Start of MATERIALS PROVIDED

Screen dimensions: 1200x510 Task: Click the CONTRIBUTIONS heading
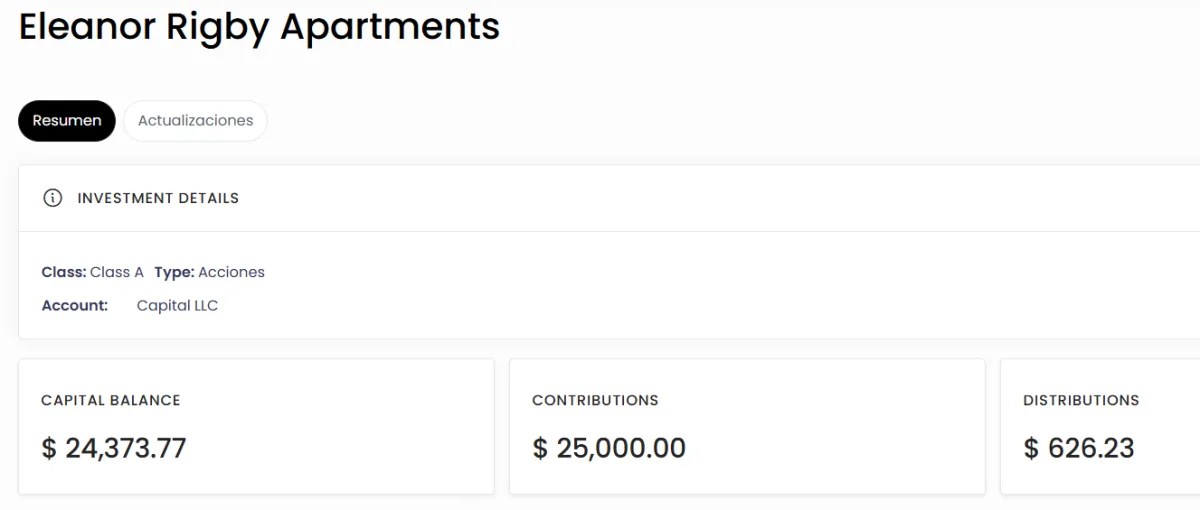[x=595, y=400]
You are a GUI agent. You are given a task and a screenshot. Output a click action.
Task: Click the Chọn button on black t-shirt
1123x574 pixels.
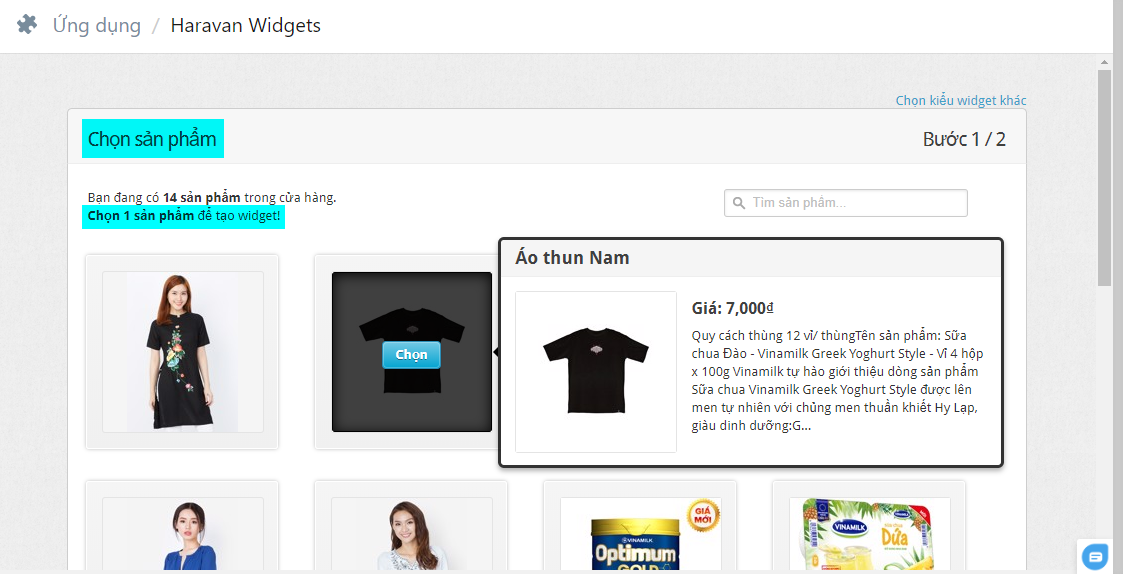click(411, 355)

End of MATERIALS PROVIDED

# [DIRECTIONS FOR THIS TASK]
Your reply must match the data above line for line, except that it holds no pictures.

# [WRITTEN SOLUTION]
Screen dimensions: 1200x510 Task: Click the CONTRIBUTIONS heading
[x=595, y=400]
You are a GUI agent. You are given a task and a screenshot. Output a click action.
Task: Click the Chọn button on black t-shirt
1123x574 pixels.
click(411, 355)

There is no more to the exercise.